Last weekend another measurer and I measured a long course in the local area. Because of its length, we elected to set a calibration course approximately midway. We measured approximately the first half of the race course, re-calibrated, and proceeded to finish the course measurement.
When we sat down to calculate the course length, it became apparent that his splits over the first half of the course were consistently shorter than mine. Over the second half, though, we were within a meter.
We compared calibration data. On the mid-calibration and the post-calibration, our numbers were consistent; his counts over the 300 meter course averaged 1.75 to 2 counts less than mine. On the pre-cal, though, they were almost the same. My pre-calibration counts were within 1, but his varied as much as 5 from highest to lowest. His counts on the other two calibrations were much more consistent with each other.

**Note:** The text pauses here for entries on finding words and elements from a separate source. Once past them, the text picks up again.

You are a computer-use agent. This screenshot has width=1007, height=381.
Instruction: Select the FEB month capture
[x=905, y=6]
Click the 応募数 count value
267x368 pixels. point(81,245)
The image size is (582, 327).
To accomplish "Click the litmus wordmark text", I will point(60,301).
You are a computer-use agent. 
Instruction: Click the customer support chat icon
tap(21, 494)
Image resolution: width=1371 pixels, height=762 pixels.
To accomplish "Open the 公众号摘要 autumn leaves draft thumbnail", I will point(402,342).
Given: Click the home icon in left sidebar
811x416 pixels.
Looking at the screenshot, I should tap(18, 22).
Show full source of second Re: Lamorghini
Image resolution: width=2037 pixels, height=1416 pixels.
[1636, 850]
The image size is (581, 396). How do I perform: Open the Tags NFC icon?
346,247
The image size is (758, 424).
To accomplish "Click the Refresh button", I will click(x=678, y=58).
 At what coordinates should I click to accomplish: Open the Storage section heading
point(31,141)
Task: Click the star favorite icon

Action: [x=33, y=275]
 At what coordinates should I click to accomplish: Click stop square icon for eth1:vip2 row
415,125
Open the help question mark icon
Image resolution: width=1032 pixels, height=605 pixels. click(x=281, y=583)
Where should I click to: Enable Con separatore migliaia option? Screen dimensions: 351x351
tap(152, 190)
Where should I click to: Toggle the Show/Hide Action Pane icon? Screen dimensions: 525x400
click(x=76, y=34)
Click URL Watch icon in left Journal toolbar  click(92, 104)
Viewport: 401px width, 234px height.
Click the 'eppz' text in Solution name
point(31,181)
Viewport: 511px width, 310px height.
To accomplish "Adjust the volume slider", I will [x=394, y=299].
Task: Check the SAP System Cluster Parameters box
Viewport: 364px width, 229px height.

I remember that there was once a standard regarding how close calibration rides needed to be to each other, so I went back to some of my old manuals. There it was, in the original 1985 manual, it stated that calibration rides should be within 0.07% of each other. That verbiage was missing from later manuals.
I've pretty much always held to that standard. I generally only calibrate over 300 meters now, but I always make sure I have four rides, including two in each direction, that are within 2 counts of each other. I adjust that on the rare occasion that I use a different length course. If you can't ride four rides within two counts, something is wrong and you need to attend to it.
We were eventually able to make things work using average constants, but I learned a lesson. Always make sure your calibration numbers agree with each other. If they don't agree, keep riding the calibration course until they do, whether the manual says you have to or not. There are a lot of things that can make two measurement rides not agree with each other. Don't make inconsistent calibrating be one of them.
We allow the use of the average constant. This can be a help sometimes when data must be reconciled. The larger constant does not give as good a comparison of two riders' data as does the average.
The average can also save aggravation. I measured a course a few weeks ago, on two different days. My second ride was the best. However, I made a miscalculation on site and left without making a 2 meter final adjustment.
When writing up the measurement at home I found that if I used the average constant, the measurement results came out a bit longer (as they always will, using the average), which put the final distance in the OK range. This saved me a 40 mile round trip to make the adjustment.
Thanks, gentlemen. This discussion has been helpful.